[LeetCode in Python] 692 (M) top k frequent words 前K个高频单词

[LeetCode in Python] 692 (M) top k frequent words 前K个高频单词
题目：

https://leetcode-cn.com/problems/top-k-frequent-words/

给一非空的单词列表，返回前 k 个出现次数最多的单词。
返回的答案应该按单词出现频率由高到低排序。

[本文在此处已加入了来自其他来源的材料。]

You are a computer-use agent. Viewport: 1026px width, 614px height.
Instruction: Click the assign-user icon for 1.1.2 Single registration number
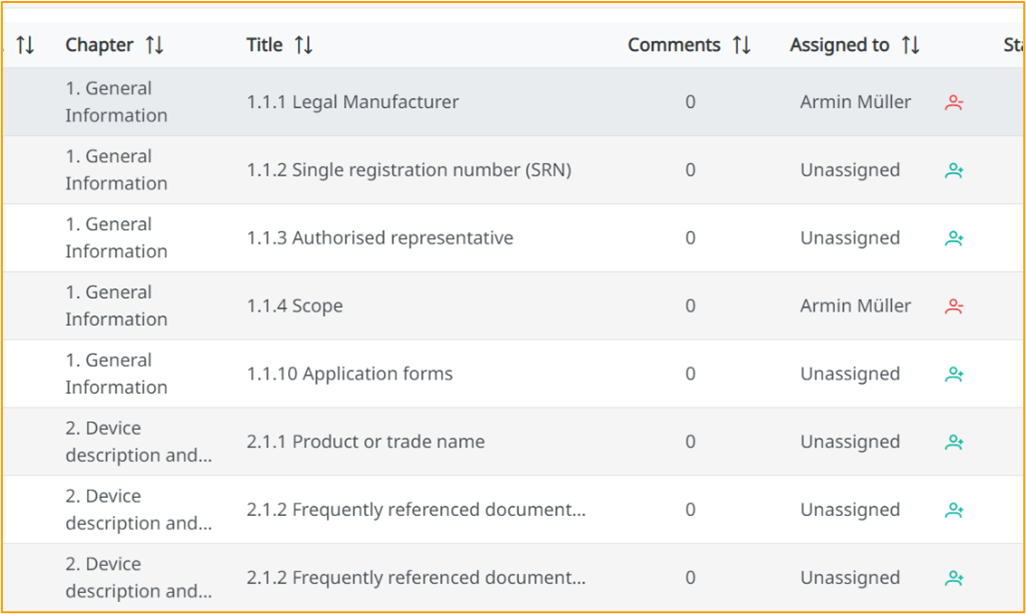pos(954,170)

如果不同的单词有相同出现频率，按字母顺序排序。

示例 1：

输入: ["i", "love", "leetcode", "i", "love", "coding"], k = 2
输出: ["i", "love"]
解析: "i" 和 "love" 为出现次数最多的两个单词，均为2次。
注意，按字母顺序 "i" 在 "love" 之前。

示例 2：

输入: ["the", "day", "is", "sunny", "the", "the", "the", "sunny", "is", "is"], k = 4
输出: ["the", "is", "sunny", "day"]
解析: "the", "is", "sunny" 和 "day" 是出现次数最多的四个单词，
出现次数依次为 4, 3, 2 和 1 次。

注意：

假定 k 总为有效值， 1 ≤ k ≤ 集合元素数。
输入的单词均由小写字母组成。

解题思路(最小堆)
- python自带最小堆的实现heapq
- heapq有取top k的函数heapq.nlargest(n, iterable[, key]))
- 上面函数的第三个参数支持多参数级联比较
- 直接使用nlargest()无法同时满足频率降序和名称升序
- 技巧是将频率前加-号，然后转为使用nsmallest()
- 注意：使用heapq属于投机取巧，严格来讲，需要自己实现nsmallest()才能达到考察目的
代码(最小堆)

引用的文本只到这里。